Choosing high-efficiency windows for your home is an art and a science. “People live on mountain properties that they love, and they want windows that add to the aesthetic of their home without their beautiful view being disrupted,” says Stephen Chismarich, director of sales at Colorado Siding Repair. “But they also need to know that living at elevation can impact material delivery, installation, and performance.” Colorado Siding Repair has expanded its expertise to window installation, and as a Colorado company founded by mountain-based residents, they bring knowledge of high-altitude living to their business.
“Many windows are built out-of-state,” explains Cash Stricker, Colorado Siding Repair’s co-founder and project guide. “And when they’re shipped, they do here in Colorado what your Dorito bags do,” referring to the puffed-up potato chip bags lining the grocery store shelves. High-efficiency windows, which are traditionally filled with argon gas, will expand upon arrival in Colorado, bowing them into an hourglass shape—and this expansion only worsens on their trip up the mountain.
Eventually, like a chip bag, the windows will deflate into a normal shape, “But that’s evidence that there is an exchange taking place for the pressure to change,” says Stricker. Colorado Siding Repair is committed to considering the impacts of argon leakage, which immediately decreases the performance of high-efficiency windows.
Colorado Siding Repair has coined the term “Colorado Glass” to describe a window glazing design that they recommend to their clientele living in elevated mountain communities. “Colorado Glass is an air-filled package with capillary tubes,” describes Chismarich. This double-paned glass is filled with dead air that still creates a thermal break, and one-way tubes allow air to escape during expansion, without leaking away the window’s quality.
While argon gas, which is weightier than dead air, does offer a greater thermal break, Colorado Siding Repair’s Colorado Glass compensates for this loss with generous applications of low emissivity, or low-E, coating, which allows daylight and heat to pass through the window glass, but blocks harmful UV rays. This protects floors and furniture from fading, with the added benefit of the warming Colorado sunshine.
To maximize the effect, Colorado Siding Repair offers specialized double-paned glass packages—utilizing the window surface facing the inside of the home in addition to the inner surfaces sandwiching the air space. “The more coats of low-E you put on, the more it affects visible light transmittance,” says Chismarich, explaining that low-E will be rated low-E-1, -2, or -3 to indicate how many coats are on the inner surfaces.
Some homeowners may prefer lower-level low-E windows to avoid slight tinting. For those looking for another air-filled, energy-efficient option, Chismarich recommends one or two coats of low-E and an interior coating of i89. “i89 is an indium coating that has an additional ceramic layer on the room-side surface to prevent it from washing off or baking off—essentially, a hard coat—which reflects escaping heat back into the room, while the low-E coatings bounce back harmful UV rays to the outside,” Chismarich said. “So by applying this coating on the outside of the glass, you make up for the loss of the argon gas. It’s an important piece of technology for people living at elevation, and you can achieve the same R-values, [a material’s ability to resist heat transfer], that you would with gas-filled windows at a lower elevation—with a negligible price differential.”
Many homeowners in the know may ask about triple-paned windows, which do offer an extra measure of protection but without additional low-E or i89 coating. “It does provide a better R-value because of the extra glass,” says Chismarich, “But it’s marketing that tells people that to be energy-efficient, windows have to be triple-paned.

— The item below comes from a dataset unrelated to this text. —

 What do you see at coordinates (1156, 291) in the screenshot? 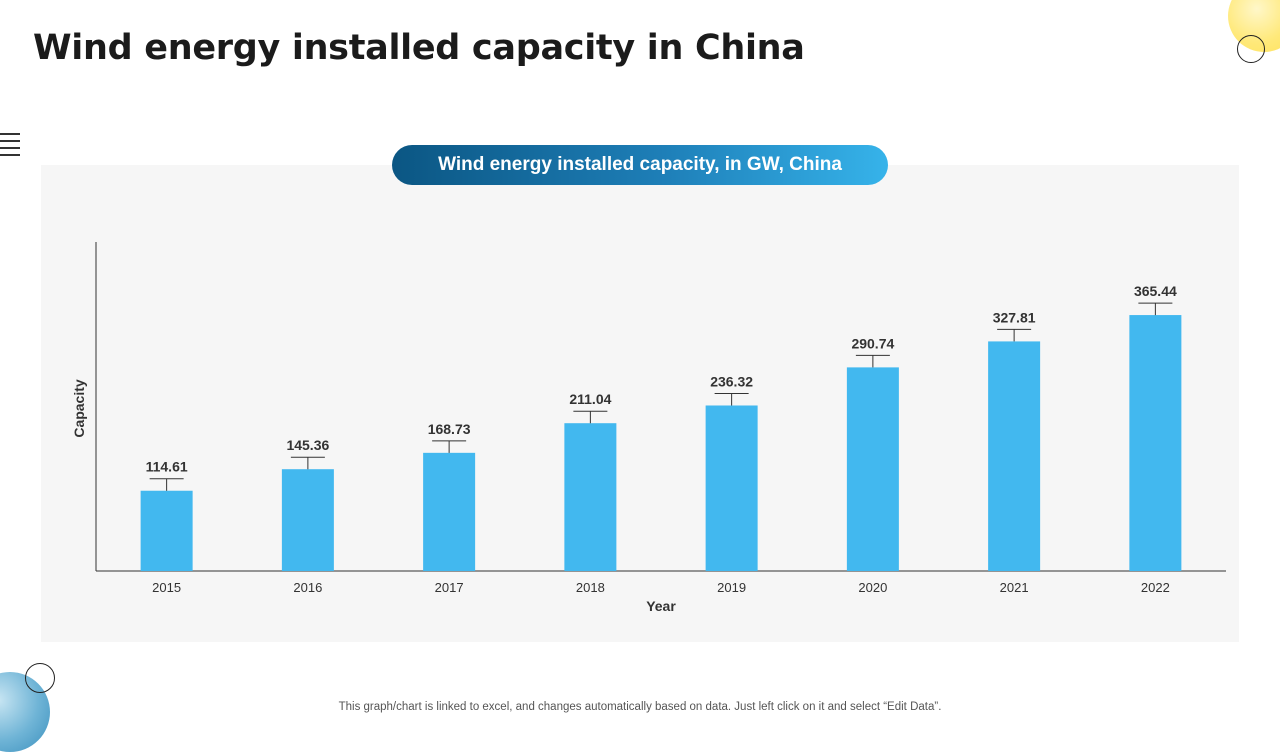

That’s not true—and triple-paned might not even work in every situation.” For those enjoying the quietude of mountain living, triple-paned windows are only an unnecessary expense. “We do work with manufacturers who provide high-quality triple-paned wood windows that have metal cladding to protect from the elements, but those are pricier.”
Another trend among researched homeowners is fiberglass windows. “It’s a really stable, durable material that you’d like to have in the mountains,” agrees Chismarich, but this can’t be used in triple-paned windows. “That’s why they need to be asking for Colorado Glass.”
All double-paned options including hung (which opens vertically), slider (which opens horizontally), casement (which opens on a hinge, with a crank), and picture windows with awnings can be constructed from Colorado Siding Repair’s Colorado Glass.
Colorado Siding Repair is one of the fastest-growing Colorado businesses in the industry because of its expertise and careful attention to home exterior projects. Living and working in the mountains ensures a complete understanding and the best recommendation for your mountain home’s needs. They also offer design services to guarantee that your new windows are not only energy efficient, but they are also beautiful inside and out.